健さんと妹を食べさせるために、好きでもない男と再婚した母…
新しい父親はろくでもない男で。
健さんは男を殴って家を飛び出したのだった。
「これ、少ないけど持っていけって、母ちゃんが」
妹と母を残して故郷を捨てる健さん
やがて極道の世界に生きる男に。
傷害罪で懲役刑に。
保護司の丹波哲郎
健さんが模範囚として服役している姿を観て
仮釈放の手続きを取ってやる。
だが牢内では仲間内で脱獄の相談が進んでいた。
仮釈放がダメになる、悩む健さんを救ったのは嵐寛だった。
彼こそ伝説の鬼虎だった。
(俺を救うために命懸けの大芝居を打ってくれた)
嵐寛に感謝する健さんだが、野外での作業の時
脱走が!
大雪原を歩く二人
抱き合う二人(?)
凍死を防ぐために抱き合って暖を取っているところです。
いがみあっているようで。

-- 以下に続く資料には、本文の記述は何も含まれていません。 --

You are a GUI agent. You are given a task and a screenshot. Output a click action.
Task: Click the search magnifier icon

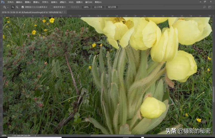(x=204, y=7)
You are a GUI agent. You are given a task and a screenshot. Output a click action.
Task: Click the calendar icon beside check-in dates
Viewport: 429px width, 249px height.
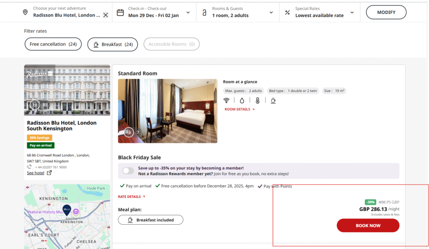120,12
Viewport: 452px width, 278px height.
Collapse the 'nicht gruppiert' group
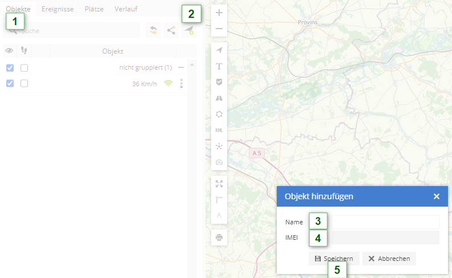point(181,68)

本当は健さんが好きなんじゃないか?
南原は怪我を負わせてしまう。
手錠につながれたままの二人。
線路までやってきて
一か八か、列車に手錠を切断してもらおうと。
賭けに負けて線路内に寝そべったのは健さんの方だが、
手錠が切断したはずみに線路下に落ちて大怪我をした南原。
南原が「おふくろ…」と呻いているのを聞いた健さんは、
彼を放っておけず、助けようとする。
「こいつは俺なんかよりずっと可哀想な奴なんです。
本当は寂しがり屋で弱いくせにカッコばかり付けて、いつも
一人で泣いていたに違いない。俺はどうなっても良い。
こいつを助けて下さい」と言う健さん。
南原も「脱走したのは俺で、奥さんを怪我させたのも
俺です。橘に罪は無い」と。
南原を列車に乗せて(病院へ運ぶため)
とても面白い映画でした。
囚人の一人一人に存在感があって、皆いきいきとしていて
極寒の雪の中、白一色の世界での逃走と追跡と。